→ EXERCISE AIM
Return the data given below exactly as it appears.

Pixel coordinate grounding data:

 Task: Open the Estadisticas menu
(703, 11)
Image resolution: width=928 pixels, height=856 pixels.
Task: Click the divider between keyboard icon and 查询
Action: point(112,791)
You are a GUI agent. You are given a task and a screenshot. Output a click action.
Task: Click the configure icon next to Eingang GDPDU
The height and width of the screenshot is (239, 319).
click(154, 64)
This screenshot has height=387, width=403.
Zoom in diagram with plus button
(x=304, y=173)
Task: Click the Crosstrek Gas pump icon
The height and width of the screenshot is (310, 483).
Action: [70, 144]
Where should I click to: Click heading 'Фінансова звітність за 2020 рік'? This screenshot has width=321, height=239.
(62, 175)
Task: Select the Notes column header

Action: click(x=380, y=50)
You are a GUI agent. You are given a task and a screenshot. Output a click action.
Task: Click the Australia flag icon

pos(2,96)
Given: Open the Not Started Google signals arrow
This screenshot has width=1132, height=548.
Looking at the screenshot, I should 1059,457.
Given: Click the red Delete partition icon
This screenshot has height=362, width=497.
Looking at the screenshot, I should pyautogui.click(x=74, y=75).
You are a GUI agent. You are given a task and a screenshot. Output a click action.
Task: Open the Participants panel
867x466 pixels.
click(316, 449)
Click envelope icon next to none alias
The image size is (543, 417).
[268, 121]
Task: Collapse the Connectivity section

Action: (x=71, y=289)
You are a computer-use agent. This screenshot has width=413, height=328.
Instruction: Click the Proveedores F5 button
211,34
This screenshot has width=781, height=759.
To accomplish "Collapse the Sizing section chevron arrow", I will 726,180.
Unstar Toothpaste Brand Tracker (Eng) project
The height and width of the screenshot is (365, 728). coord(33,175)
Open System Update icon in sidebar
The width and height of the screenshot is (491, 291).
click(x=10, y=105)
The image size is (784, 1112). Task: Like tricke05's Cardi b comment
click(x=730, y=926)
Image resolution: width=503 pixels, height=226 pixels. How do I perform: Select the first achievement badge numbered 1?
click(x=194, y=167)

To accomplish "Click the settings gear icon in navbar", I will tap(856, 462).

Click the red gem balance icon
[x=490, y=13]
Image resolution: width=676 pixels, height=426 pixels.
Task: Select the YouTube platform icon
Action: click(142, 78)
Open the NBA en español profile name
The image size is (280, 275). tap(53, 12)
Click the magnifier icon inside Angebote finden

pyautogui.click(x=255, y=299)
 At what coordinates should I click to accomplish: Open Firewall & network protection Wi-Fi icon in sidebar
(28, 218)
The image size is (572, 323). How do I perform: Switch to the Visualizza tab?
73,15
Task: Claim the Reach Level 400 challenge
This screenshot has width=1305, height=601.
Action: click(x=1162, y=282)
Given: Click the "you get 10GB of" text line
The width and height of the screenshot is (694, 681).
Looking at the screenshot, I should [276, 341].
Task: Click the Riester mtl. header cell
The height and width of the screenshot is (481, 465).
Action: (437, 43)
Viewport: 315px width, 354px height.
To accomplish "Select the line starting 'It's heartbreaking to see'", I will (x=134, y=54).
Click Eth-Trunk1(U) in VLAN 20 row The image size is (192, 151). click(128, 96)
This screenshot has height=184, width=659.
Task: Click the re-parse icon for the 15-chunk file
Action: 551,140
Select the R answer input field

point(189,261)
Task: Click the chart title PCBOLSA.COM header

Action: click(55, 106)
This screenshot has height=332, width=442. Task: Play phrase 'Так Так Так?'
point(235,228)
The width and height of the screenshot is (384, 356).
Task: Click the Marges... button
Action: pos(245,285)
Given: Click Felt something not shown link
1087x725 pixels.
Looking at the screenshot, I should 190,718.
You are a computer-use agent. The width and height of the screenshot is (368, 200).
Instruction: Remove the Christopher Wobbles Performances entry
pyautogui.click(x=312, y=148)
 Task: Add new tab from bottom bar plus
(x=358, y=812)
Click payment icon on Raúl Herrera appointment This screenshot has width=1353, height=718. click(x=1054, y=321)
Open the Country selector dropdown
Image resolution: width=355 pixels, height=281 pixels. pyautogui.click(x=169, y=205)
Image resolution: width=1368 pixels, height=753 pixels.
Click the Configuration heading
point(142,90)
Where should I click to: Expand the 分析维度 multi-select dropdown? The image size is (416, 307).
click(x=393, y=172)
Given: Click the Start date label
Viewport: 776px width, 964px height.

→ WRITTEN REPLY
 Task: Open the Estadisticas menu
(703, 11)
Image resolution: width=928 pixels, height=856 pixels.
Task: Click the divider between keyboard icon and 查询
Action: point(112,791)
You are a GUI agent. You are given a task and a screenshot. Output a click action.
Task: Click the configure icon next to Eingang GDPDU
The height and width of the screenshot is (239, 319).
click(154, 64)
This screenshot has height=387, width=403.
Zoom in diagram with plus button
(x=304, y=173)
Task: Click the Crosstrek Gas pump icon
The height and width of the screenshot is (310, 483).
Action: [70, 144]
Where should I click to: Click heading 'Фінансова звітність за 2020 рік'? This screenshot has width=321, height=239.
(62, 175)
Task: Select the Notes column header

Action: click(x=380, y=50)
You are a GUI agent. You are given a task and a screenshot. Output a click action.
Task: Click the Australia flag icon

pos(2,96)
Given: Open the Not Started Google signals arrow
This screenshot has width=1132, height=548.
Looking at the screenshot, I should 1059,457.
Given: Click the red Delete partition icon
This screenshot has height=362, width=497.
Looking at the screenshot, I should pyautogui.click(x=74, y=75).
You are a GUI agent. You are given a task and a screenshot. Output a click action.
Task: Open the Participants panel
867x466 pixels.
click(316, 449)
Click envelope icon next to none alias
The image size is (543, 417).
[268, 121]
Task: Collapse the Connectivity section

Action: (x=71, y=289)
You are a computer-use agent. This screenshot has width=413, height=328.
Instruction: Click the Proveedores F5 button
211,34
This screenshot has width=781, height=759.
To accomplish "Collapse the Sizing section chevron arrow", I will 726,180.
Unstar Toothpaste Brand Tracker (Eng) project
The height and width of the screenshot is (365, 728). coord(33,175)
Open System Update icon in sidebar
The width and height of the screenshot is (491, 291).
click(x=10, y=105)
The image size is (784, 1112). Task: Like tricke05's Cardi b comment
click(x=730, y=926)
Image resolution: width=503 pixels, height=226 pixels. How do I perform: Select the first achievement badge numbered 1?
click(x=194, y=167)

To accomplish "Click the settings gear icon in navbar", I will tap(856, 462).

Click the red gem balance icon
[x=490, y=13]
Image resolution: width=676 pixels, height=426 pixels.
Task: Select the YouTube platform icon
Action: click(142, 78)
Open the NBA en español profile name
The image size is (280, 275). tap(53, 12)
Click the magnifier icon inside Angebote finden

pyautogui.click(x=255, y=299)
 At what coordinates should I click to accomplish: Open Firewall & network protection Wi-Fi icon in sidebar
(28, 218)
The image size is (572, 323). How do I perform: Switch to the Visualizza tab?
73,15
Task: Claim the Reach Level 400 challenge
This screenshot has width=1305, height=601.
Action: click(x=1162, y=282)
Given: Click the "you get 10GB of" text line
The width and height of the screenshot is (694, 681).
Looking at the screenshot, I should [276, 341].
Task: Click the Riester mtl. header cell
The height and width of the screenshot is (481, 465).
Action: (437, 43)
Viewport: 315px width, 354px height.
To accomplish "Select the line starting 'It's heartbreaking to see'", I will (x=134, y=54).
Click Eth-Trunk1(U) in VLAN 20 row The image size is (192, 151). click(128, 96)
This screenshot has height=184, width=659.
Task: Click the re-parse icon for the 15-chunk file
Action: 551,140
Select the R answer input field

point(189,261)
Task: Click the chart title PCBOLSA.COM header

Action: click(55, 106)
This screenshot has height=332, width=442. Task: Play phrase 'Так Так Так?'
point(235,228)
The width and height of the screenshot is (384, 356).
Task: Click the Marges... button
Action: pos(245,285)
Given: Click Felt something not shown link
1087x725 pixels.
Looking at the screenshot, I should 190,718.
You are a computer-use agent. The width and height of the screenshot is (368, 200).
Instruction: Remove the Christopher Wobbles Performances entry
pyautogui.click(x=312, y=148)
 Task: Add new tab from bottom bar plus
(x=358, y=812)
Click payment icon on Raúl Herrera appointment This screenshot has width=1353, height=718. click(x=1054, y=321)
Open the Country selector dropdown
Image resolution: width=355 pixels, height=281 pixels. pyautogui.click(x=169, y=205)
Image resolution: width=1368 pixels, height=753 pixels.
Click the Configuration heading
point(142,90)
Where should I click to: Expand the 分析维度 multi-select dropdown? The image size is (416, 307).
click(x=393, y=172)
Given: Click the Start date label
Viewport: 776px width, 964px height.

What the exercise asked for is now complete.